In the php.ini I have:
[openssl]
openssl.cafile= /etc/ssl/cert/mydomaincabundle.crt
this line allow email from PHP with SMTP to be sent from PHP es WordPress or PHP application as i use mydomain.ext certificate.
Now that I need use composer I discovered this line generate SSL error when PHP app like composer try to download data.
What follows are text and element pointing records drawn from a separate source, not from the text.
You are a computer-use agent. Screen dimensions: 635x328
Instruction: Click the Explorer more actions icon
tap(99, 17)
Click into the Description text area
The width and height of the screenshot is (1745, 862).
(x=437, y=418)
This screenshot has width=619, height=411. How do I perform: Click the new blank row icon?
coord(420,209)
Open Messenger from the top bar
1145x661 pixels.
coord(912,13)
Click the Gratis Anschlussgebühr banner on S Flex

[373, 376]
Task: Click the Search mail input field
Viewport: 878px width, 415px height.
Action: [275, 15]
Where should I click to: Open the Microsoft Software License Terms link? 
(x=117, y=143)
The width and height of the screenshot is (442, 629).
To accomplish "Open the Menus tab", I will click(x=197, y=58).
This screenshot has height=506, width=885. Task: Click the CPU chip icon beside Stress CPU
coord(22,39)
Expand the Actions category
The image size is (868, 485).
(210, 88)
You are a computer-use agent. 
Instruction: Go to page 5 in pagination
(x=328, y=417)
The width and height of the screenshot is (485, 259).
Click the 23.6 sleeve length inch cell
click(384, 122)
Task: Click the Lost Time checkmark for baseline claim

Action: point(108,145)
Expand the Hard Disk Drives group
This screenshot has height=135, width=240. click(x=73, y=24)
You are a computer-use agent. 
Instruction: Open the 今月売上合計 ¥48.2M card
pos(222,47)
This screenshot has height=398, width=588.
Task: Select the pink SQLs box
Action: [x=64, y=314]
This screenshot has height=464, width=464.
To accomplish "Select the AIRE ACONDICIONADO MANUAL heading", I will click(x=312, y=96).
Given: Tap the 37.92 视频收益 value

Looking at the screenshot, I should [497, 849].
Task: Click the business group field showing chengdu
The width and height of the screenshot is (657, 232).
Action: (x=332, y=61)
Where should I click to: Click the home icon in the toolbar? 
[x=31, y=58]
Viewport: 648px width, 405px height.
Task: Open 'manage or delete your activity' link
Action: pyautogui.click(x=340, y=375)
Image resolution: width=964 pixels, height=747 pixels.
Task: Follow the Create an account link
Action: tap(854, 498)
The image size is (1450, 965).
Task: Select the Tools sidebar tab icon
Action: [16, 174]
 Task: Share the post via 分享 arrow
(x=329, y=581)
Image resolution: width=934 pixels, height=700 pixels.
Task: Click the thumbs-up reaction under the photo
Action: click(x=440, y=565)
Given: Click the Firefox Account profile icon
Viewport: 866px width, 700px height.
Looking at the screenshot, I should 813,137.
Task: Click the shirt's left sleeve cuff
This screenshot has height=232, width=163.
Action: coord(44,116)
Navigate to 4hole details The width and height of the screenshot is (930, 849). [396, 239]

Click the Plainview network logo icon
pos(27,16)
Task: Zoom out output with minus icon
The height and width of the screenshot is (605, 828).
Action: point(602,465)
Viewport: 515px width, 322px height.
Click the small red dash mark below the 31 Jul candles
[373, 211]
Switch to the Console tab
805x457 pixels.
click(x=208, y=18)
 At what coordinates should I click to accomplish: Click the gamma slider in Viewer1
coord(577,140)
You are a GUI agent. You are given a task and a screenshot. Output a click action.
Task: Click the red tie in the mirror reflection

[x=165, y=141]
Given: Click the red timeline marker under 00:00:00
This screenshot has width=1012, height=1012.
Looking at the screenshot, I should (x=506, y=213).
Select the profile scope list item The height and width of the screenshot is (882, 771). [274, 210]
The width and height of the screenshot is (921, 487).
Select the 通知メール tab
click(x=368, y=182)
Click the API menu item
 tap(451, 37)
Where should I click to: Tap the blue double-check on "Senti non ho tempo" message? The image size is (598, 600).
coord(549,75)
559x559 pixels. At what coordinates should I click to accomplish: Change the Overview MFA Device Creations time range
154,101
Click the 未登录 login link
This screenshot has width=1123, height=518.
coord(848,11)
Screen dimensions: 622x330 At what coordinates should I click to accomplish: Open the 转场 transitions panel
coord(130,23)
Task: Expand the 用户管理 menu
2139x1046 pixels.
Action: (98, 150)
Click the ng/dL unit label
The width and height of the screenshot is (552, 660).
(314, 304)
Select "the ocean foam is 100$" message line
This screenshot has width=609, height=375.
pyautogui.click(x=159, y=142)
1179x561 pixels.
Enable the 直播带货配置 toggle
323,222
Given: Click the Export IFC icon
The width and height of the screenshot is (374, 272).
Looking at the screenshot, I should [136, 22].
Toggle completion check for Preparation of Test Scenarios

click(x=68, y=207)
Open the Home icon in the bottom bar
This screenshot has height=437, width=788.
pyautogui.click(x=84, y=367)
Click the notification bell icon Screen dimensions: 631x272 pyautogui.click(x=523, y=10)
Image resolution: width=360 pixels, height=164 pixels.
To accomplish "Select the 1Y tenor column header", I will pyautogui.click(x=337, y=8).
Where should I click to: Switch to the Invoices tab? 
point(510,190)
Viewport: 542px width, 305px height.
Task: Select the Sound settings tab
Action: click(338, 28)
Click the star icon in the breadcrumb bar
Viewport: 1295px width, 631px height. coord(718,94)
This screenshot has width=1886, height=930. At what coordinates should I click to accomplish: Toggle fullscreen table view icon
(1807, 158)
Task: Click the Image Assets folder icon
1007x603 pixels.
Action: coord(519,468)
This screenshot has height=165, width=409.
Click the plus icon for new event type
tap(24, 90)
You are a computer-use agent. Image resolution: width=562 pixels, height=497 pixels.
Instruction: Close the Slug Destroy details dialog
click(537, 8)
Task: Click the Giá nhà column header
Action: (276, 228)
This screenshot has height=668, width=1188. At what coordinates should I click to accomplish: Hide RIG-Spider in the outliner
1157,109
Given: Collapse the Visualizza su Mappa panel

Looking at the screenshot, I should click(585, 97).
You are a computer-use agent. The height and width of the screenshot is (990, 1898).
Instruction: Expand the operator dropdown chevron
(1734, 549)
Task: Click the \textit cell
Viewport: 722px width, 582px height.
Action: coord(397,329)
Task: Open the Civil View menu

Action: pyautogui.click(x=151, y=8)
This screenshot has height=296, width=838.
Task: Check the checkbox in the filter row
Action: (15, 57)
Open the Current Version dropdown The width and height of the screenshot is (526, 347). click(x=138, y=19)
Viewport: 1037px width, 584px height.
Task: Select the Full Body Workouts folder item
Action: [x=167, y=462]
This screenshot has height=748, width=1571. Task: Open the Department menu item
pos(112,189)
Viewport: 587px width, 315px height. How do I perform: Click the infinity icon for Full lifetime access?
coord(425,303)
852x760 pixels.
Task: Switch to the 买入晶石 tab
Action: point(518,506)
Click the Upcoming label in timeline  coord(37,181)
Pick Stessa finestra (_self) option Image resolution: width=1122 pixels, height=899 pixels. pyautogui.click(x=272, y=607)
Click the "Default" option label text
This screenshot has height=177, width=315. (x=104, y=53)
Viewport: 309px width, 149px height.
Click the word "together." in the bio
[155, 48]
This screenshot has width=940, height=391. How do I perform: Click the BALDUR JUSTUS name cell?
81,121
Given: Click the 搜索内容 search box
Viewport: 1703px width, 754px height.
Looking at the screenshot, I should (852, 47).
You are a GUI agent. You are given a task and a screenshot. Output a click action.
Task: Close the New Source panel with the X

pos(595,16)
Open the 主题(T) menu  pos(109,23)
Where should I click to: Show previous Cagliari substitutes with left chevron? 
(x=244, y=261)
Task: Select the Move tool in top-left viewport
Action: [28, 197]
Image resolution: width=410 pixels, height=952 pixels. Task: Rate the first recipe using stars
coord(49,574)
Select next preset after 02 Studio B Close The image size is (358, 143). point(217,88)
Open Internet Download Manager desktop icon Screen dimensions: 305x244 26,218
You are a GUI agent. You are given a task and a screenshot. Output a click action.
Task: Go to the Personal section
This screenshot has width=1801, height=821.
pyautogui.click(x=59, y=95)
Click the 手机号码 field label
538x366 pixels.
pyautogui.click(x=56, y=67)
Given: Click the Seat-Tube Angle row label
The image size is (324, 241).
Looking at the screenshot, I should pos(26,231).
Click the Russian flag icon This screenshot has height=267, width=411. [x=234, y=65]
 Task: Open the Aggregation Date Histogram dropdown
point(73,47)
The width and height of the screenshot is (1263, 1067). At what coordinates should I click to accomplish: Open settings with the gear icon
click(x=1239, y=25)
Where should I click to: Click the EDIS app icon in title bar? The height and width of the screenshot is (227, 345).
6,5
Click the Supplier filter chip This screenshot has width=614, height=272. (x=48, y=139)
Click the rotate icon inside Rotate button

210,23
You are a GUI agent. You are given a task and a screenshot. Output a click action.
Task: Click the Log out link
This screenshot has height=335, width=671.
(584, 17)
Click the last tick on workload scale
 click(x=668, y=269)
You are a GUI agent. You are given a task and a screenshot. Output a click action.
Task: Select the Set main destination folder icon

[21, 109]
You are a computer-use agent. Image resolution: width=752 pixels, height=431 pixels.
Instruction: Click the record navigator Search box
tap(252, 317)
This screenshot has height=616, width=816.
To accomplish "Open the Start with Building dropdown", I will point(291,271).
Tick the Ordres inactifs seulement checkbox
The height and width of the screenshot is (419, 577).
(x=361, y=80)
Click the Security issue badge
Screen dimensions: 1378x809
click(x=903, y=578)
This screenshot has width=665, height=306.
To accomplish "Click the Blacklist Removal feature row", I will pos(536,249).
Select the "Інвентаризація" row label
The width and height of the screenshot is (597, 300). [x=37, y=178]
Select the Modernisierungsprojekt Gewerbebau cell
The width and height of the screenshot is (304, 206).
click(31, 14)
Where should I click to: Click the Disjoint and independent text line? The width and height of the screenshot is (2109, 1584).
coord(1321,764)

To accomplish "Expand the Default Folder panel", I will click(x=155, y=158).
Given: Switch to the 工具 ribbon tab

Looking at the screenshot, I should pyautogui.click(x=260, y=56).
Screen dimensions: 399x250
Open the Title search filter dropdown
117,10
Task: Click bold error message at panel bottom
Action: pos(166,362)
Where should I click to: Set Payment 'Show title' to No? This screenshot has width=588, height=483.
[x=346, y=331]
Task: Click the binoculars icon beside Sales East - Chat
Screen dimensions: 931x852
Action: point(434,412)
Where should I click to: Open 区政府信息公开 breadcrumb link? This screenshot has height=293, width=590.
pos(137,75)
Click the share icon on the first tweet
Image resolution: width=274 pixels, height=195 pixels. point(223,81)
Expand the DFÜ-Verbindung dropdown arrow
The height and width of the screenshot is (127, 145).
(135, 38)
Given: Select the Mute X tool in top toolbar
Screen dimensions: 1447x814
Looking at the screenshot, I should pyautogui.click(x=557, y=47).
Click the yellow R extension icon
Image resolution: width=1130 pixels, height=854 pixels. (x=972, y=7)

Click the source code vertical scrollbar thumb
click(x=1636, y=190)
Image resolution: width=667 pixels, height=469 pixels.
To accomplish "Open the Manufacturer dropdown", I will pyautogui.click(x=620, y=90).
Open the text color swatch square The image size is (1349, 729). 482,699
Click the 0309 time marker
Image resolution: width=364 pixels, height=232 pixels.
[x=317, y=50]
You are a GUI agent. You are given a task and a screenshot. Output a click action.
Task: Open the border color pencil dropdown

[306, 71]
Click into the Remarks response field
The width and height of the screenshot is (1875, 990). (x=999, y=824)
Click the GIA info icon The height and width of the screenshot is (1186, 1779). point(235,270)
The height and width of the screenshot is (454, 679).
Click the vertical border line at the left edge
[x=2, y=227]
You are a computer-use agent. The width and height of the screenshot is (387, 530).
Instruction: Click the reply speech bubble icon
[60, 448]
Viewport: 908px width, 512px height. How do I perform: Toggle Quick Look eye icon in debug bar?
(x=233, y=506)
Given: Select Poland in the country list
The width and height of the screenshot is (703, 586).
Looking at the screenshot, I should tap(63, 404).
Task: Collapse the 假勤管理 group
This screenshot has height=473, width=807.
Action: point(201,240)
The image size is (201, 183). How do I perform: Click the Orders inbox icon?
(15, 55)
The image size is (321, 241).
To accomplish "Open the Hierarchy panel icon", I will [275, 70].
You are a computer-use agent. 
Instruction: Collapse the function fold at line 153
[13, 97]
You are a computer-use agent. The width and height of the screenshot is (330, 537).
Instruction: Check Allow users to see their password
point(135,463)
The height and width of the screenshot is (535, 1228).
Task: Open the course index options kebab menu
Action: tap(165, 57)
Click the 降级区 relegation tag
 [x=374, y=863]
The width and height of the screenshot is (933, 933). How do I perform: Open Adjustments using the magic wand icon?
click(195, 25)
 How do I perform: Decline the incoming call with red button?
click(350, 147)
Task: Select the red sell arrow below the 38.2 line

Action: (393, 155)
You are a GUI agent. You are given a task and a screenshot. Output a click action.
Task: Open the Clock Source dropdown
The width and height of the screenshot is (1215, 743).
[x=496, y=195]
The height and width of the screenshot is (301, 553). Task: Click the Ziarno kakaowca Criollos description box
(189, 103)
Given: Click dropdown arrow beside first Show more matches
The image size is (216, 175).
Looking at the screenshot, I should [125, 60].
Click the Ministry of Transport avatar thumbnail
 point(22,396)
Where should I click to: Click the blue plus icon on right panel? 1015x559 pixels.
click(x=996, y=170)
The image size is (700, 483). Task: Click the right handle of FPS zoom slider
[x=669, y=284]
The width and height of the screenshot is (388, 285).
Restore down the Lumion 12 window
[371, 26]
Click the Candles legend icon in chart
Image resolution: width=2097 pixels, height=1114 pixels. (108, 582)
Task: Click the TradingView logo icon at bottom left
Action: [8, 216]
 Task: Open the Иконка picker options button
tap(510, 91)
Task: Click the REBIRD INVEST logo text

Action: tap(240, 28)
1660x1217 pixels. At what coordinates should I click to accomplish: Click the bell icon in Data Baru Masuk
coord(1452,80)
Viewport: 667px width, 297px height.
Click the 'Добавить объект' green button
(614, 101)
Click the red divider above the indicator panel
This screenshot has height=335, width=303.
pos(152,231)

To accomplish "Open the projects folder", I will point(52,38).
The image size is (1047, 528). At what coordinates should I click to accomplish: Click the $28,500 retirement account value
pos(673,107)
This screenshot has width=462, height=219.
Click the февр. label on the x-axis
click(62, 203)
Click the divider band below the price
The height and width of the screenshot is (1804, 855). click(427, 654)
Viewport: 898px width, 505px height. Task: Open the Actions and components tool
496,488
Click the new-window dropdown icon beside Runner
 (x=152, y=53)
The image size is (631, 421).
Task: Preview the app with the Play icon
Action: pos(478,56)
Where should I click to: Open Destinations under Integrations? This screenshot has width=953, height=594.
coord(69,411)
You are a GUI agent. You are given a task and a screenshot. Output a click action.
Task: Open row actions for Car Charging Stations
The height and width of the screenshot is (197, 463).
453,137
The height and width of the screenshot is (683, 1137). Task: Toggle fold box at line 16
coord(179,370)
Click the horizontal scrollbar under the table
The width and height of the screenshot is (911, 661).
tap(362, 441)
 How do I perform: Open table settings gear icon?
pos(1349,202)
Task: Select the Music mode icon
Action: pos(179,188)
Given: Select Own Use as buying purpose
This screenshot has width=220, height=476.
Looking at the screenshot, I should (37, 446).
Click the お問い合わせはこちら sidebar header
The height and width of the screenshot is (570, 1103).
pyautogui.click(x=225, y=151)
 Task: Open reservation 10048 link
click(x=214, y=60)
The error is:
file could not be downloaded: SSL operation failed with code 1. OpenSSL Error messages:
error:14090086:SSL routines:ssl3_get_server_certificate:certificate verify failed
Failed to enable crypto
failed to open stream: operation failed
Now trying to download from source
If i remove the php.ini line
[openssl]
openssl.cafile= /etc/ssl/cert/mydomaincabundle.crt
this issue is solved but i start to see all PHP mail fail so applications like WordPress etc are unable to send email.
How I can have mail working and also solve the PHP SSL issue?
If i remove the openssl line with the certificate email sent with SMTP SSL will fail.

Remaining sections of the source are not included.